# Task directions:
Having found the line containing "You are a GUI" in the data below, reproduce that line and each one after it to the end, exactly, and include nothing else.

________________________________________

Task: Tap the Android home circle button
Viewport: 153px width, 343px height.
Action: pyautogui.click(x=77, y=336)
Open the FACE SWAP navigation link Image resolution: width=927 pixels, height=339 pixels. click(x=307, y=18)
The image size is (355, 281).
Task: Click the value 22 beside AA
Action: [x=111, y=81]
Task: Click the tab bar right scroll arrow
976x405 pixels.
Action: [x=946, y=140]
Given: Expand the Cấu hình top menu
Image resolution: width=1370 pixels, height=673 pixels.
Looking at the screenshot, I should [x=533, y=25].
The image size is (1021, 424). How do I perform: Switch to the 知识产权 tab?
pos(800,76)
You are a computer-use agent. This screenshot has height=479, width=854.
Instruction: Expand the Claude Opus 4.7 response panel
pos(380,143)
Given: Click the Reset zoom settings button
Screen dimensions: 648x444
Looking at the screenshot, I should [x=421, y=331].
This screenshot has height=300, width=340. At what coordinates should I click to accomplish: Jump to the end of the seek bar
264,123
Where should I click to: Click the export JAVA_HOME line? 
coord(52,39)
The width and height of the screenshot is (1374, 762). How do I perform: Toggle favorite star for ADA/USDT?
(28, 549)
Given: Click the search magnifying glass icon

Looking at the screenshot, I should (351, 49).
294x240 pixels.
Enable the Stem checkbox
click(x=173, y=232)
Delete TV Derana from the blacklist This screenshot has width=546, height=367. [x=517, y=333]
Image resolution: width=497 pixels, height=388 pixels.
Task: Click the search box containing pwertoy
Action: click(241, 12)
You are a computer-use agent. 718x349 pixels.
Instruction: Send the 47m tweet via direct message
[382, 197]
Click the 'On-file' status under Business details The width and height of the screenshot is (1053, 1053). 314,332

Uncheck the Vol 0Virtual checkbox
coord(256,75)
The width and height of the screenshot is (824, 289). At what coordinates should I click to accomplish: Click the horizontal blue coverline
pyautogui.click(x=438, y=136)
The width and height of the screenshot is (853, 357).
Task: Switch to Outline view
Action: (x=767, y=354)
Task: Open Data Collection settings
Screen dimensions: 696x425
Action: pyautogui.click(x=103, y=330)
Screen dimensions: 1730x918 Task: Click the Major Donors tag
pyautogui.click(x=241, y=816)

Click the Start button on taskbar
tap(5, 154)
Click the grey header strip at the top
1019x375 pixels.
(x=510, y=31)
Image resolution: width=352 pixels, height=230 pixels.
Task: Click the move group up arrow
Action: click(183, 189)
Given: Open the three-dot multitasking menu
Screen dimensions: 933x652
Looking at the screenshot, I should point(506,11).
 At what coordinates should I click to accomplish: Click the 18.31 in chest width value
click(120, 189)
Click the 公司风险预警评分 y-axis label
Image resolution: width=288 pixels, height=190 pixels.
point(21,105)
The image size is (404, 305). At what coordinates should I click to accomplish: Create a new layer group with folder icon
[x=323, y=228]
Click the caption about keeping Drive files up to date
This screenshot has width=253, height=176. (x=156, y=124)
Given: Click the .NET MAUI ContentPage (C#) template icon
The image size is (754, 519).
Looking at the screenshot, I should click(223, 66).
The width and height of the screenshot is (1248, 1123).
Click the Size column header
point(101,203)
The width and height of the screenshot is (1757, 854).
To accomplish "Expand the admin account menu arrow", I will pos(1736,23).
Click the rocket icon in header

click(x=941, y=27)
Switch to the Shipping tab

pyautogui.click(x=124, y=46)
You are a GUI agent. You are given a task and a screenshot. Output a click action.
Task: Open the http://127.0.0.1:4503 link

________________________________________

# Your response:
You are a GUI agent. You are given a task and a screenshot. Output a click action.
Task: Open the http://127.0.0.1:4503 link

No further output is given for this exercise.